Car la démarche de Bigg Jus, on le constate à nouveau avec ce Machines That Make Civilization Fun, est plus radicale que celle d’El-P. Si l’artillerie lourde déployée par Jaime Meline sur ses disques cache quelques accroches et mélodies, les beats proposés par l’autre sont quant à eux sans rémission et sans compromission. Ce Justin là, assurément, ne s’adresse pas aux jeunes filles en fleur avec son fatras de bruits et d’agressions sonores (« Kush Star Catalog »), ses morceaux découpés au chalumeau, ses compositions branlantes, ses beats effroyablement gothiques (« Game Boy Predator ») et ses rythmes martiaux et débridés (« Polymathmatics »), à peine modérés, en milieu de disque, par un instrumental downtempo en plusieurs mouvements (« Hard Times for New Lovers »).

Cet album est rempli de titres abscons. « Respective of F1 Dub », par exemple, est exactement ce qu’annonce son titre : un instrumental lorgnant vers le dub et samplant des bruits de Formule 1. Et même quand, avec leurs nappes vaporeuses, Empire is a Bitch » et « Machines That Make Civilization Fun » nous ramènent sur des terres désormais familières, celles du cloud rap, cela est cultivé à la sauce Bigg Jus, avec d’étranges percussions fragmentées. De fait, au beau milieu de ce pandémonium, seuls « Black Roses », « Advanced Lightbody Activation » et « Food for Thought », se présentent avec leurs bonnes vieilles boucles comme des titres un tant soit peu approchables, à défaut d’être accessibles.

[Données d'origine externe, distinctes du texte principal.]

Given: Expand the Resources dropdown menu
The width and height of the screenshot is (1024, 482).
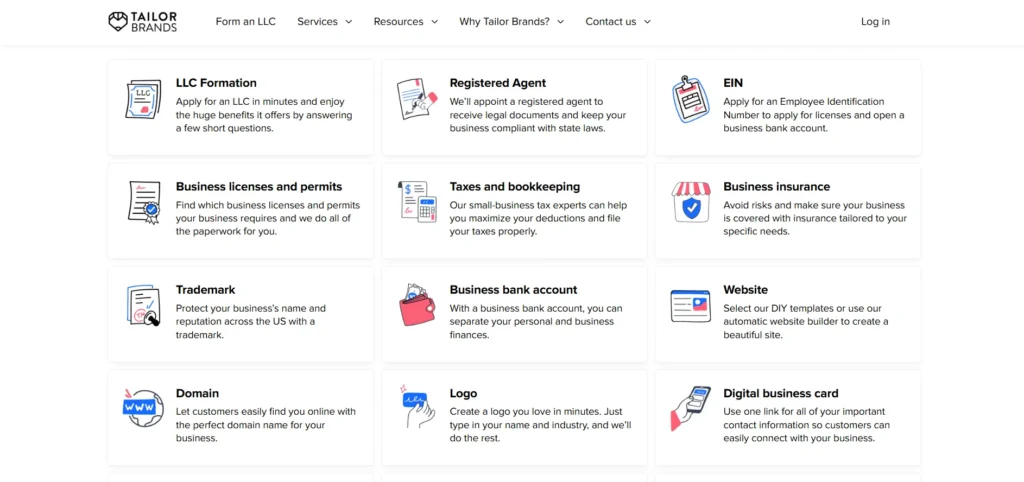Looking at the screenshot, I should click(405, 21).
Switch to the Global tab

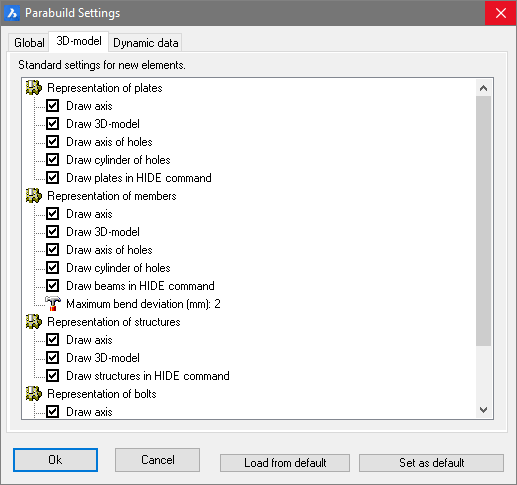[29, 43]
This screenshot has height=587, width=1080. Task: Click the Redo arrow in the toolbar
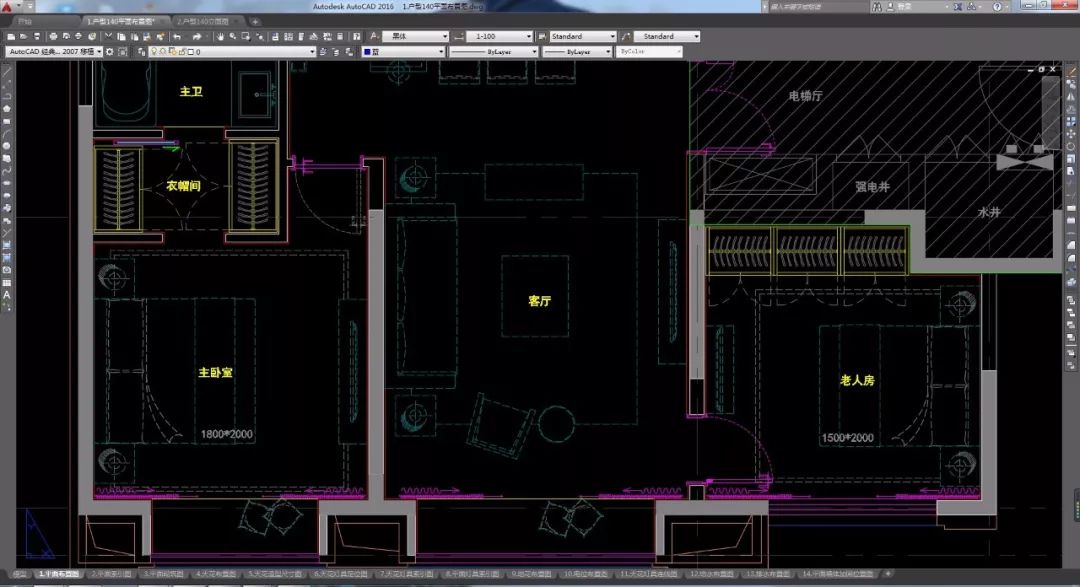coord(199,36)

Et question raps, ce n’est guère plus avenant. Bigg Jus s’engage dans une litanie de propos décousus, où l’on entend, par bribes, des accès de colère contre l’industrie, contre les politiques, contre le gouvernement israélien (« Samson Op-Ed ») ainsi, ça va avec, que des thèses conspirationistes, le tout servi avec un vocabulaire compliqué. Quant au phrasé, il se montre tout aussi obtus et imprévisible. Notre homme change aussi de timbre et de registre en cours de disque, rappant dans l’urgence, puis prenant tout à coup la voix abyssale d’un démon, ou gémissant sur un ton éploré à la limite du grotesque.

Bigg Jus et El-P, en fait, sont tombés dans le même travers. A s’entendre traiter d’avant-gardistes, ils ont fini par croire pour de bon qu’ils étaient des expérimentateurs, des savants fous, oubliant que Funcrusher Plus, sous ses atours ardus et austères, avait une sobriété qu’aucune de leurs sorties futures n’a eue. Il y a des différences notables entre les deux rappeurs, toutefois, comme le montrent leurs deux solos récents.

La première, et elle est capitale, c’est que Justin Ingleton est meilleur rappeur que Jaime Meline. La seconde, c’est que si l’un flirte avec un prog rock emphatique, ce sont d’autres sortes d’expériences que l’on entend chez l’autre, du dub par exemple (« Redemption Sound Dub », « Respective of F1 Dub ») ; ce sont des expériences plus spontanées, plus instinctives ; c’est une approche – osons remarquer ici que les deux hommes n’ont pas la même couleur de peau – plus black. A cause de cette différence peut-être, cet album convainc à la longue. On se surprend à l’aimer, alors qu’en face, les artifices d’El-P ont cessé de nous duper depuis fort longtemps. Pour cela, et sans snobisme, c’est Bigg Jus qui doit être déclaré vainqueur du grand match 2012 des anciens Company Flow.